Hojemais - João Maria Vicente
19/08/15 às 23h57
Projeto está na Câmara para apreciação dos vereadores (Divulgação)

Na sessão ordinária da Câmara da última terça-feira (18), entrou em pauta o veto integral da prefeita Márcia Moura (PMDB) ao autógrafo da lei nº 2.936, de 14 de julho de 2015, que dispõe sobre as diretrizes para a elaboração e execução da lei orçamentária anual de 2016, e previa a construção de 20 casas no Distrito de Arapuá. A emenda foi proposta pelos vereadores Gilmar Tosta (PT) e Sirlene da Saúde (Pros).

Na mensagem que encaminhou à Câmara, a prefeita argumenta que o veto foi amparado no artigo 29 da Lei Orgânica do Município e por conta de razões como: inconstitucionalidade da emenda parlamentar apresentada, na medida que impõe cumprimento de metas e quantitativos a serem atendidos na execução do orçamento anual de 2016.
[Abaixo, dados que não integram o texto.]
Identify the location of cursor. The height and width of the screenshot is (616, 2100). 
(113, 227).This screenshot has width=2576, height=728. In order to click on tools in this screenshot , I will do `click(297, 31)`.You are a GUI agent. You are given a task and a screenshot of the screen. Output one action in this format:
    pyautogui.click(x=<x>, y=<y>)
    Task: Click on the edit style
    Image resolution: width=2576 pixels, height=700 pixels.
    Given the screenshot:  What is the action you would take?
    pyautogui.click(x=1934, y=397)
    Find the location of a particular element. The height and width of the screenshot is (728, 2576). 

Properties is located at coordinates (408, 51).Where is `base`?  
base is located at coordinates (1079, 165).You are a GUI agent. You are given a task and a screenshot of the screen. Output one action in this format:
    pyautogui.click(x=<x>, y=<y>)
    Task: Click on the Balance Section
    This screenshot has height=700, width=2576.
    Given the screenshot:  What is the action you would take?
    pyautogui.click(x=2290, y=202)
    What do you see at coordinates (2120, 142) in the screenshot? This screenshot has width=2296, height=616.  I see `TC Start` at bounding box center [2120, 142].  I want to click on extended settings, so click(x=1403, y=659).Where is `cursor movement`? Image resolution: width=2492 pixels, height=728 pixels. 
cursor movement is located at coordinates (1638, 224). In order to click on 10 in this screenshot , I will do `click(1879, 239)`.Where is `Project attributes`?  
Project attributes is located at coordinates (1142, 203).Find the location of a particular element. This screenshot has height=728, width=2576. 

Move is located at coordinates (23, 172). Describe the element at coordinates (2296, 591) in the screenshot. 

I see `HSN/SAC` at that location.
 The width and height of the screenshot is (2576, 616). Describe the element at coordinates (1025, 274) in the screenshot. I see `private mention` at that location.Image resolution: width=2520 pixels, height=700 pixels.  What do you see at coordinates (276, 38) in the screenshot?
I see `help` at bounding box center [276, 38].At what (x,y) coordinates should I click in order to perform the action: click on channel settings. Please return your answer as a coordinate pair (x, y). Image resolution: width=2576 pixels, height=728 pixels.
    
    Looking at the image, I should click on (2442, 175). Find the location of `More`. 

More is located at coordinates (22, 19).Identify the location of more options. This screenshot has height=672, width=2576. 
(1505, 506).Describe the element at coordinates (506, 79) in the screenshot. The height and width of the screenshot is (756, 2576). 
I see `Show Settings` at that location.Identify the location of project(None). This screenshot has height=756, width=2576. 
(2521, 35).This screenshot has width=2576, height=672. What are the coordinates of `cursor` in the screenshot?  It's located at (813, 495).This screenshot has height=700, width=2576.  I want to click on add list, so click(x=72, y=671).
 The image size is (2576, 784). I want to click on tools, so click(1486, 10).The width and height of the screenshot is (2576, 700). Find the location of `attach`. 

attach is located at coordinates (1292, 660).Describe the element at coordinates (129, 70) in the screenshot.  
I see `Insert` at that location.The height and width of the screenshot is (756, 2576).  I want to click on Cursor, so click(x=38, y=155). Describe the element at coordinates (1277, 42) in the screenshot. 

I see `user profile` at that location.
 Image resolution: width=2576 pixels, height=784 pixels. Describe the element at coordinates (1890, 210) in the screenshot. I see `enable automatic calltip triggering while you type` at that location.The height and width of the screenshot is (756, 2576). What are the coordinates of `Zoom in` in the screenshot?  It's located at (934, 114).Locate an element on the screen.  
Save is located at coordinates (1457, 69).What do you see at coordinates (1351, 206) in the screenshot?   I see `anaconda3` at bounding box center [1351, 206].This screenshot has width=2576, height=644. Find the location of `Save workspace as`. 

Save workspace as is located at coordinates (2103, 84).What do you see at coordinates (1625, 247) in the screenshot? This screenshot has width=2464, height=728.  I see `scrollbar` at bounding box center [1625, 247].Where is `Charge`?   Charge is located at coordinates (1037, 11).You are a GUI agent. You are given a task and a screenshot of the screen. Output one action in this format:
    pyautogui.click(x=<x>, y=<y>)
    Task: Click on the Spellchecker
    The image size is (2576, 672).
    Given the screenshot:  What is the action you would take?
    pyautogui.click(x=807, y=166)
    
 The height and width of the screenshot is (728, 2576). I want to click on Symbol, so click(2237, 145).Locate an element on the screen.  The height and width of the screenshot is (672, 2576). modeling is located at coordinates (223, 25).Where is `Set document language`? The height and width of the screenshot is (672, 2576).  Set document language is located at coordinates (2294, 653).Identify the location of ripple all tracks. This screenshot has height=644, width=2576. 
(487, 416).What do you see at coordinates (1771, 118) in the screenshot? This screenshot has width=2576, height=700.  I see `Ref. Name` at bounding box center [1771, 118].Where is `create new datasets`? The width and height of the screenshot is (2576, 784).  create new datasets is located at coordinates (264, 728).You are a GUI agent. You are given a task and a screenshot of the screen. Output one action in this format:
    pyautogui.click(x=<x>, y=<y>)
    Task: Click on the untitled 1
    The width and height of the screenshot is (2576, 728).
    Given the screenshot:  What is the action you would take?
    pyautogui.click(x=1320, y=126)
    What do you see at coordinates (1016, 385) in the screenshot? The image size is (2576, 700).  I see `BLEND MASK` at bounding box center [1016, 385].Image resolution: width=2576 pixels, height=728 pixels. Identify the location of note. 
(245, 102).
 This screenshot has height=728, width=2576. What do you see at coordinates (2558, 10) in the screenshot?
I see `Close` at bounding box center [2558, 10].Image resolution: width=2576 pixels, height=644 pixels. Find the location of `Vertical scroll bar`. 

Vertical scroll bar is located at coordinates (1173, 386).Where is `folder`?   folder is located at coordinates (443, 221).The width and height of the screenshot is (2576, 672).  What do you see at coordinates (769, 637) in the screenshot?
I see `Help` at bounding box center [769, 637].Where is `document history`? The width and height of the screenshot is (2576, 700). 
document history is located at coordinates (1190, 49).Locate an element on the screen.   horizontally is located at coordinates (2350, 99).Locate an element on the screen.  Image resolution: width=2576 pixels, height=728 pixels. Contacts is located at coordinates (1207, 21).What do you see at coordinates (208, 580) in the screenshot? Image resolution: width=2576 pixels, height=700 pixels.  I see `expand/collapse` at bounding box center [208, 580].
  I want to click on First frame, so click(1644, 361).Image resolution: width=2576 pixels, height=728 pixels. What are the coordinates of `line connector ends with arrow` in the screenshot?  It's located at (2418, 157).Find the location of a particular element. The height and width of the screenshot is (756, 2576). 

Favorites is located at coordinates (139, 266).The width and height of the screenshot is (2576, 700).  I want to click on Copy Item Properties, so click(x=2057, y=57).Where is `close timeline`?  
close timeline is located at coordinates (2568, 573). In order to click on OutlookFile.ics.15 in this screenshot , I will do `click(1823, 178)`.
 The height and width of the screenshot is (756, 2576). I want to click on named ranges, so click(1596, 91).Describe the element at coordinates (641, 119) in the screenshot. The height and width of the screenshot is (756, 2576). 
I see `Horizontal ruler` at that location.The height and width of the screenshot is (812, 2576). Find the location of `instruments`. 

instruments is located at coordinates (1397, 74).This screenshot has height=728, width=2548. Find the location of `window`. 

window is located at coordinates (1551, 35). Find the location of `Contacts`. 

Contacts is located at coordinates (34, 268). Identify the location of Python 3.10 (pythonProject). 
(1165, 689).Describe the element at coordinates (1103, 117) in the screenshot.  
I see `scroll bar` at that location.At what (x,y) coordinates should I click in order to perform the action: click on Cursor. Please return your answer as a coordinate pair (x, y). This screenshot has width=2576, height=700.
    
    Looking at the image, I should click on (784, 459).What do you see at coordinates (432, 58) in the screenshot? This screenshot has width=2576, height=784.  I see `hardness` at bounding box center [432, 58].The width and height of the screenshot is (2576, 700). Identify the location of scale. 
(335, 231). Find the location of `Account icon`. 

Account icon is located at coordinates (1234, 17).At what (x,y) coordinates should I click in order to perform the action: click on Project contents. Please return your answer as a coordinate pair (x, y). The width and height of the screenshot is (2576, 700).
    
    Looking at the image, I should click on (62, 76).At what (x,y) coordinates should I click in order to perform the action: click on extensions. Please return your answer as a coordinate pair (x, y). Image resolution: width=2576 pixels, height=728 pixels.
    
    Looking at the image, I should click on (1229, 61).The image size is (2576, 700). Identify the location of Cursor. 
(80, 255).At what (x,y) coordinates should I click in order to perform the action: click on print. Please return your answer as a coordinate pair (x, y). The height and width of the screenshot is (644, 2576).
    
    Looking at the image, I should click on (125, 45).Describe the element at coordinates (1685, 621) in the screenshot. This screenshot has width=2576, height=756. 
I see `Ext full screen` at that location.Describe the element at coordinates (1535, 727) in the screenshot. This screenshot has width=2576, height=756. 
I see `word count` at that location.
A prefeita cita ainda que o artigo 27, da Lei Orgânica do Município, estabelece que é vedado o aumento de despesas nos projetos de iniciativa exclusiva do prefeito. O veto foi encaminhado para a CCJ.

FOSSA

Passou a tramitar também na Câmara o projeto de lei de nº 89, de autoria da vereadora Marisa Rocha (PSB), que obriga todas as propriedades rurais de Três Lagoas a tratem seus dejetos humanos e que a cidade garanta a implantação de fossas sépticas biodegestoras, nas propriedades familiares.

A proposta entrou em pauta na sessão de ontem da Câmara de Três Lagoas e foi encaminhada para a CCJ (Comissão de Constituição e Justiça), para emissão de parecer.

De acordo com o artigo primeiro do projeto, todas as propriedades rurais deverão tratar seus dejetos humanos, de maneira ambientalmente correta.

No parágrafo único fica definido que no caso de agricultores familiares ou empreendedores rurais, o município garantirá a implantação das fossas sépticas biodigestor, através de Programa Municipal, desenvolvido pela Secretaria Municipal de Meio Ambiente.

A definição desse tipo de fosse é descrita no artigo segundo: entende-se por fossa séptica o sistema de esgoto sanitário para o tratamento das fezes e urinas depositadas nos vasos sanitários das residências, por meio da chamada biodigestão.

O custo da fossa séptica biodigestora é de aproximadamente R$ 1,2 mil, 50% menor que o de uma fossa séptica tradicional usada no meio urbano.